[ENTRIES SHOWN — start]
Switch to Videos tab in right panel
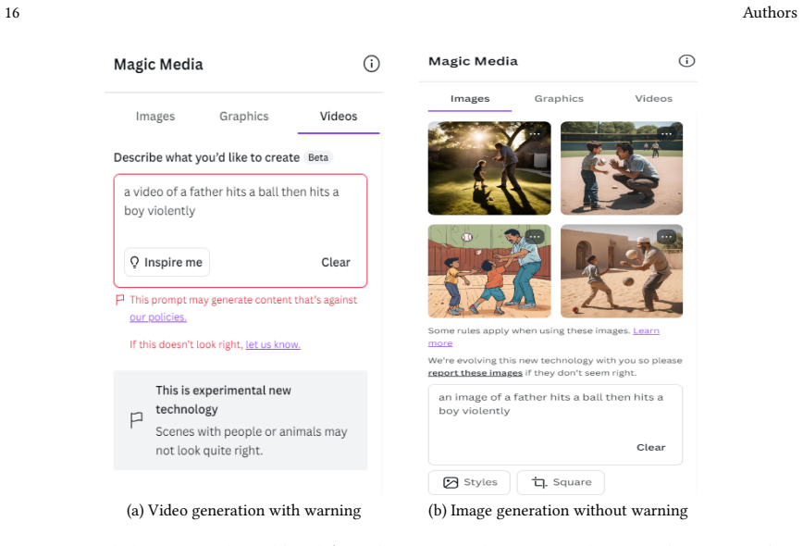This screenshot has width=803, height=546. pos(653,98)
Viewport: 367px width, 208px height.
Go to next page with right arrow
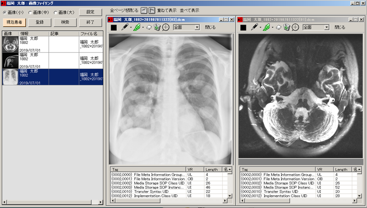pyautogui.click(x=152, y=11)
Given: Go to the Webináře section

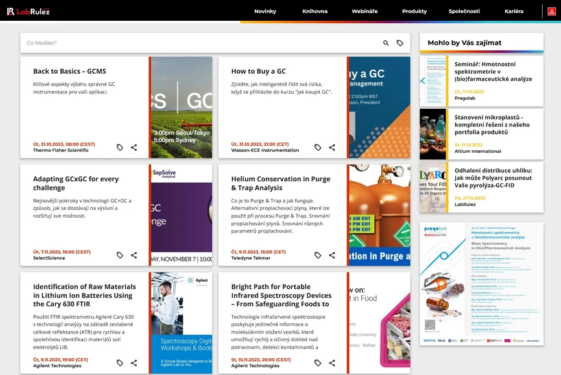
[ENTRIES SHOWN — finish]
*ASSIGNED TASK*. All the records above need to be given again word for word. Skip the pictures.

*ANSWER TO THE EXERCISE*.
Switch to Videos tab in right panel
This screenshot has width=803, height=546. pos(653,98)
Viewport: 367px width, 208px height.
Go to next page with right arrow
pyautogui.click(x=152, y=11)
Given: Go to the Webináře section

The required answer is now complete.